READING PASSAGE:
=-=-=-=-=

Nicely played The Killing writers, nicely played. Last week
you had us on the trail of a pink-wigged red herring after the episode ended with phone camera footage of what looked like rich kid Jasper Ames and junkie sidekick Kris violating Rosie Larsen. But you fooled us! It was, we learned last night, Rosie’s friend Sterling—donning a pink mop—in a willing act of ménage à plot device.

Tricky screenwriters.

But now you’ve really got our attention. In episode four, murder victim Rosie’s absence is felt more than ever. Nearly every scene seems to star a Rosie-shaped void that, as the episode title suggests, produces “A Soundless Echo.” Her parents, Stan and Mitch (Brent Sexton and Michelle Forbes), stare into an empty casket at a funeral parlor. Stan and his employee at the moving company, Belko Royce (Brendan Sexton), stare at the empty house Stan had bought as a family surprise. Stan: “Rosie never had a backyard.” Belko: “If you want to do something about that guy, that [mayoral candidate] Richmond, just say the word and we’ll take care of it. Like old times.” It’s the first solid indication that Stan has a less-than-spiffy past.

Other revelations: Seattle police detective Holder (Joel Kinnaman) may have a drug habit—a suspicion noted by both Holder’s lieutenant and asymmetrically coiffed suspect Kris. Rosie had likely met “someone she couldn’t tell anyone about,” someone who bought her blingy high heels. And the endorsement Darren Richmond (Billy Campbell) so aggressively sought in episode three? It didn’t help him in the polls, and his campaign is out of money.

So behind Richmond’s back, Gwen Eaton (Kristin Lehman), his aide and lover, arranges a meeting with mogul Tom Drexler (Patrick Gilmore), a Paul Allen type “whose patron saint is Ayn Rand.” The candidate shows up at a Drexler-hosted party. So does his opponent, Mayor Adams. Later, outside the party, in one of the first rainless scenes in the series, Drexler hands Richmond a campaign check for $50,000 because, he says, “I want Adams going to his grave pissing in his adult diaper knowing he lost this thing because of me.” Richmond accepts the donation, but not before the actor playing him lowers his gaze and glowers, as if to say, Fine, now where’s my Emmy?

=-=-=-=-=

PROVIDED DATA:
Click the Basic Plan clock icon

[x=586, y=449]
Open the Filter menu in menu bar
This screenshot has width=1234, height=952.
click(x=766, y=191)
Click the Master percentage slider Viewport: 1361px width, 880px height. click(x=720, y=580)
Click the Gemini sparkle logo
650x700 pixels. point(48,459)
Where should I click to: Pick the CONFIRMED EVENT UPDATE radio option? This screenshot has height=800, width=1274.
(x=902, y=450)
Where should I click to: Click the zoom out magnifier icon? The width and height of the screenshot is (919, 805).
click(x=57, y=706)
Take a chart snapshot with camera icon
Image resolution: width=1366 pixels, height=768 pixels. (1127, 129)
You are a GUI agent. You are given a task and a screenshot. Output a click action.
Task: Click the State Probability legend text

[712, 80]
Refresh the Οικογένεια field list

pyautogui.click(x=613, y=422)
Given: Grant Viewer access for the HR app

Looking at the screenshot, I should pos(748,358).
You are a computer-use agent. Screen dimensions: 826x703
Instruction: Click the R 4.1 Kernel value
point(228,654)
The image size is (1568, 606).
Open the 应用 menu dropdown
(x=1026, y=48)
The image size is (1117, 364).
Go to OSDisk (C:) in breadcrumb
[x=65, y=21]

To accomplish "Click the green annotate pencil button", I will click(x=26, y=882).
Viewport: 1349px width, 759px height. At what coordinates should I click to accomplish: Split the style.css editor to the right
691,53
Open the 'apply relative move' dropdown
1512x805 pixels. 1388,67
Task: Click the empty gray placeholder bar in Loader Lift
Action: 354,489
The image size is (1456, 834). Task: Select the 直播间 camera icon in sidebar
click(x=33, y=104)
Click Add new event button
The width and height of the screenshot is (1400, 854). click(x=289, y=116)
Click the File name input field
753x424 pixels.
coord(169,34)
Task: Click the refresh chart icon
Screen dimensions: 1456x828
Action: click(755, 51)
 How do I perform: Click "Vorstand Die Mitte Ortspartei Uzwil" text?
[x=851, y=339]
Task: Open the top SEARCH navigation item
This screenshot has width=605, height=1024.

=-=-=-=-=

INSTRUCTION: Using the recap of the fourth episode of The Killing, explain in one to three sentences why Gwen Eaton sets up a meeting with Tom Drexler behind Richmond's back.

TASK OUTPUT: The endorsement Darren Richmond pursued in episode three didn't help him in the polls, and his campaign is out of money. Gwen Eaton arranges the meeting with mogul Tom Drexler for that reason.